Из первостатейных советских поэтов служили лишь Николай Тихонов, Александр Прокофьев, Михаил Светлов и Алексей Сурков, поработал в агитбригадах и в политотделе Эдуард Багрицкий.
Все названные — поколение, заявившее о себе после Гражданской.
Есть ещё несколько имён даже не второго, а третьего ряда.
Сама мифология Гражданской, сквозные её сюжеты, её поэтика созданы по большей части творцами, которых война задела только по касательной: Ильёй Сельвинским, Иосифом Уткиным, Михаилом Голодным, Владимиром Луговским, — либо не видевшими её вообще: Виссарионом Саяновым, Михаилом Исаковским, Ярославом Смеляковым, Борисом Корниловым.
Это относится и к эмигрантской поэзии.
Большинство эмигрантов тоже не служили — за исключением Николая Туроверова, Арсения Несмелова, Владимира Смоленского, Дмитрия Святополк-Мирского, Антонина Ладинского (впоследствии советского писателя).

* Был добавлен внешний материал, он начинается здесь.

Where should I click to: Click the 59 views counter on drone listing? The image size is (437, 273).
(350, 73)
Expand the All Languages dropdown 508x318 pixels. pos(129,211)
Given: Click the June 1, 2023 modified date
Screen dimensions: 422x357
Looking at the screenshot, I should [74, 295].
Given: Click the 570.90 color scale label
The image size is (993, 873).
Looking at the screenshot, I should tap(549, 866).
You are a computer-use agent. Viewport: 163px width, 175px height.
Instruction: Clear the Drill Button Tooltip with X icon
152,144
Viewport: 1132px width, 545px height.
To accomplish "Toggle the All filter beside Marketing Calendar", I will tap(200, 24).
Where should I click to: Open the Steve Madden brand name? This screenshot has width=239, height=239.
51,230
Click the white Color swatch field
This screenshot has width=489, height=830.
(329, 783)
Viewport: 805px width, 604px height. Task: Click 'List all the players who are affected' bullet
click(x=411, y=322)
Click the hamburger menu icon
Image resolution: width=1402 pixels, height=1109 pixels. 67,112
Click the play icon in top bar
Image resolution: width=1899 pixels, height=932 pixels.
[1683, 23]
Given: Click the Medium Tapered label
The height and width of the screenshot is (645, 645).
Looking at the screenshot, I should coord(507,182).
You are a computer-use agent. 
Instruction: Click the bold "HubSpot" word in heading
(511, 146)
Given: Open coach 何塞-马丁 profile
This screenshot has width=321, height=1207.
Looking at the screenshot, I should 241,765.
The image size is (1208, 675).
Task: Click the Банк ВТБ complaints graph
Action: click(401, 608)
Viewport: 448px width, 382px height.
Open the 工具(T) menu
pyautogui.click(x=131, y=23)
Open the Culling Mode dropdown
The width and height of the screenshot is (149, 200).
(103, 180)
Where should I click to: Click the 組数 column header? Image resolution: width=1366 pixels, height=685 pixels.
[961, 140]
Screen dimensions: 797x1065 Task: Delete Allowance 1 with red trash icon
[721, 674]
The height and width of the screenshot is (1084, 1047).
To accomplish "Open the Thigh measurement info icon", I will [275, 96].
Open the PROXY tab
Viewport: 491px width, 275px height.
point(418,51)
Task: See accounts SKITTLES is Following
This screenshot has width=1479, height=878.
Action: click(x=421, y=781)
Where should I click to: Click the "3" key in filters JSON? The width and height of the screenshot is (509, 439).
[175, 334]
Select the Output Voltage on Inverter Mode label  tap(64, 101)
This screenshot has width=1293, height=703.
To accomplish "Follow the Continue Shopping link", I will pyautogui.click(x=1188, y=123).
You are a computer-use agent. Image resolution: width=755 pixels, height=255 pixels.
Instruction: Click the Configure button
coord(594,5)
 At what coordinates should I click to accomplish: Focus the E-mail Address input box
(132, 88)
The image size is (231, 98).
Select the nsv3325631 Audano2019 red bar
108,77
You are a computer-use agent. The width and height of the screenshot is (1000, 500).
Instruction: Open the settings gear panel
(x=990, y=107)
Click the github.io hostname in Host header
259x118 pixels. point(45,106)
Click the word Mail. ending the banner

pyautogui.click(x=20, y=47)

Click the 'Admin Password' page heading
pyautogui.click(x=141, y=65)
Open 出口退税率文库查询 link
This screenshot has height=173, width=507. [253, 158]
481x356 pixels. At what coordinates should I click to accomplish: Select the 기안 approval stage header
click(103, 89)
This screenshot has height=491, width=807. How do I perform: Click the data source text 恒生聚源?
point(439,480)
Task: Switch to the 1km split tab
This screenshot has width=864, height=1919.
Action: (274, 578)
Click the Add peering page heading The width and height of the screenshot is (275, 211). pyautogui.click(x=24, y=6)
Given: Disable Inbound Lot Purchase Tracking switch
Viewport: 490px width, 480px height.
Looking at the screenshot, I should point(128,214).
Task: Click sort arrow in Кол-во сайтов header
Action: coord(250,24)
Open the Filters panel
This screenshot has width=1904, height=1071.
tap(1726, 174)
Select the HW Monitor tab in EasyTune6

В пересчёте на двухмиллионную эмиграцию это почти статистическая погрешность; да и здесь перед нами имена не первого ряда — до 1917 года читающая публика их не знала. Это не Георгий Иванов, не Ходасевич, не Адамович.
Наконец, Николай Гумилёв, отличный офицер, которого отчего-то считают едва ли не символом белого сопротивления, Гражданскую войну проигнорировал и все эти годы деятельно взаимодействовал с разнообразными советскими ведомствами.